Mayor Marion Barry received a detailed report yesterday on the city's handling of an 11-year-old Northwest Washington boy who was sexually assaulted in a D.C. Superior Court cell last year, but city officials said the report was confidential and refused to release it.
City attorneys "made it very clear that most of the report is covered by confidentiality statutes and could not be released," said Pauline Schneider, director of the mayor's office of intergovernmental relations.
Schneider said she does not know if or when the city will release details about the circumstances surrounding the arrest of the boy by police and his detention in the courthouse cell block.
"The only way I'm aware for the city to release it is if the boy's family went to court to lift the confidentiality and the court issued an order," Schneider said.
The boy, who had no previous criminal record and is now 12, was attacked May 24 by 14-year-old and 17-year-old cellmates who forced him to commit sodomy.
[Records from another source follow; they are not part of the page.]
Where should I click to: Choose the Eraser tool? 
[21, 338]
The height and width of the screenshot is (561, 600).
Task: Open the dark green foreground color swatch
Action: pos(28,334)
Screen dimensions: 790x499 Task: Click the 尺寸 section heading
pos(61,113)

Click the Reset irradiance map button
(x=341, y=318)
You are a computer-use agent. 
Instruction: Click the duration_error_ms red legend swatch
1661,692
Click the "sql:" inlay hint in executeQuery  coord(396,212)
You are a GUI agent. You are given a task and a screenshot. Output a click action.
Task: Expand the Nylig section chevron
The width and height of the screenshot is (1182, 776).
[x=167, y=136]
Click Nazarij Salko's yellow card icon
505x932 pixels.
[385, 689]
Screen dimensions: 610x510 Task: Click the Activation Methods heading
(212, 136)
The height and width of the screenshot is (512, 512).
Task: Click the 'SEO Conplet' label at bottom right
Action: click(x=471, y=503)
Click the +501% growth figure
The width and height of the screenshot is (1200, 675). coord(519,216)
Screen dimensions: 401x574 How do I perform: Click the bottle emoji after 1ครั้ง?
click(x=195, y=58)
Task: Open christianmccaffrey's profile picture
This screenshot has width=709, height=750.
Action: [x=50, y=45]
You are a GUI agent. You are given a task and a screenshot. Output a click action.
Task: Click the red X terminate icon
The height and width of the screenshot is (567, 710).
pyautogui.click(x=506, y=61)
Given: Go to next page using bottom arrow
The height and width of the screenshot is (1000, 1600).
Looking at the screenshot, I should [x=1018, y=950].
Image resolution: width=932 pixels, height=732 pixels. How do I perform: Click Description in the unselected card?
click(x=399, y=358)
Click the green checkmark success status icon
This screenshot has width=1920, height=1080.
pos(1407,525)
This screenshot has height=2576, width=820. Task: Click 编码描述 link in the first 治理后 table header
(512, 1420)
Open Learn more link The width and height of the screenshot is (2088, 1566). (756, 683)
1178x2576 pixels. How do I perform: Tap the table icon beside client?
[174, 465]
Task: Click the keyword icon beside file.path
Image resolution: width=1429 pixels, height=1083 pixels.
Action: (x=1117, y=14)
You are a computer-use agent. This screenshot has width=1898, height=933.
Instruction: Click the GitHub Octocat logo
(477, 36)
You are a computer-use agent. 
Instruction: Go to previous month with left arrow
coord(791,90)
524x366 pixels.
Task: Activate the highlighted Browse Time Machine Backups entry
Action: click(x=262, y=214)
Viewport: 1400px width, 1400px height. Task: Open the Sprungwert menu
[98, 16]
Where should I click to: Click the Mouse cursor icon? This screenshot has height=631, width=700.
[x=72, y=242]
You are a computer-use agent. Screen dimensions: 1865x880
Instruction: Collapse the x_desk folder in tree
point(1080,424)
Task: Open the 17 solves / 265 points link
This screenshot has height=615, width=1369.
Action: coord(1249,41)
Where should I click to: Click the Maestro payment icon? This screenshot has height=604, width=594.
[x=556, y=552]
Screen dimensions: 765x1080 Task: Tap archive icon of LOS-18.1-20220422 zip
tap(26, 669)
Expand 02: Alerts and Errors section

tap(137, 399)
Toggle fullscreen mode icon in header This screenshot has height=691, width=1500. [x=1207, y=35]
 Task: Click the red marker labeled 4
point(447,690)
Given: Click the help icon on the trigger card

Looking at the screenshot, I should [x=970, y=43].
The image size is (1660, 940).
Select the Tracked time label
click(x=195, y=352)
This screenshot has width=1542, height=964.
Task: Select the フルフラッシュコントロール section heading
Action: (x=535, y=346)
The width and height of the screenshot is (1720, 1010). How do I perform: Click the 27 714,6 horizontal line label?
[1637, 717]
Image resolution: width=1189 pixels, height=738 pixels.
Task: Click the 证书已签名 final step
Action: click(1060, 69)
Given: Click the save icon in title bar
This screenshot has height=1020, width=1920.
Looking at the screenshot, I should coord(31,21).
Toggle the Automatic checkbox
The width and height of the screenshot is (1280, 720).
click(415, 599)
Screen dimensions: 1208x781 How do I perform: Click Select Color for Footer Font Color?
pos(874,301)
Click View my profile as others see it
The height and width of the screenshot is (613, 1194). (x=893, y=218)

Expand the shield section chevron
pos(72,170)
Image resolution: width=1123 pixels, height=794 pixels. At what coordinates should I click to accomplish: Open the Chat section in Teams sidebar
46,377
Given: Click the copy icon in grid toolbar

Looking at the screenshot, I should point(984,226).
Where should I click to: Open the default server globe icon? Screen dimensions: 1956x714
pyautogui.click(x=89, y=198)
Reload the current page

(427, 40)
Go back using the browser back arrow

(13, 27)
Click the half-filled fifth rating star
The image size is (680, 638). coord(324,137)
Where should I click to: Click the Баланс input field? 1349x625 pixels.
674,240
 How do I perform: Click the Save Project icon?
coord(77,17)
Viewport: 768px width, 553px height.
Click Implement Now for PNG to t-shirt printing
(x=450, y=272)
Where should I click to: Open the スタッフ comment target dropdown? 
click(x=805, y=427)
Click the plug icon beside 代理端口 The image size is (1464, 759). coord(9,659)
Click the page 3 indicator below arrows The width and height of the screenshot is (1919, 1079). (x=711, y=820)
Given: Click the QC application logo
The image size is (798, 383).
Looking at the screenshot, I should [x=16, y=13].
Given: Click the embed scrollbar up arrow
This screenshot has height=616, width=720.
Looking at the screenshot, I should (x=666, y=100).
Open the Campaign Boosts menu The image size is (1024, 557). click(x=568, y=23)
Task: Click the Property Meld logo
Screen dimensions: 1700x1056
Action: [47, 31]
He was later found to have contracted syphilis.
Police officials said that in most cases children that age with no previous trouble with the law would not be taken to court.
On Tuesday, Barry said he was "awfully concerned" about the incident and that he wanted "to find out what happened, why it happened and who made what decisions."
Barry later met with top officials of the police department and the corporation counsel's office. The corporation counsel's office had filed a petition charging the boy with assaulting a playmate with a baseball bat after it learned that the 11-year-old had been attacked in the cell.
Schneider said the mayor received reports from police and city prosecutors detailing the incident. "He the mayor made it very clear that he would like to have something that could be released."
The boy's family has told court officials and officials at Children's Hospital, where the youth continues to receive psychiatric treatment, that they would like to have the confidentiality provision lifted.
Asked to explain why the city insists on keeping the details confidential, Schneider said, "If you read the statute, it covers government officials. It doesn't cover families."
Meanwhile, the chief of juvenile justice programs in the Reagan administration came under sharp attack yesterday by House Democrats who said the D.C. case shows why such federal programs should not be halted.
"That this happened here in the seat of government, what type of signal does that send to the other states?" asked Rep. Dale E. Kildee (D-Mich.), chairman of the human resources subcommittee of the House Education and Labor Committee.
Treatment of jailed youths in the District "should be an example of how we protect the dignity of every individual," Kildee said. "That youth's dignity was assaulted."
Alfred S. Regnery, chief of the Office of Juvenile Justice in the Justice Department, defended an administration decision not to seek further funding for federal juvenile justice programs. The programs are designed, in part, to encourage states to find alternatives to jailing truants, runaways and youths accused of minor crimes.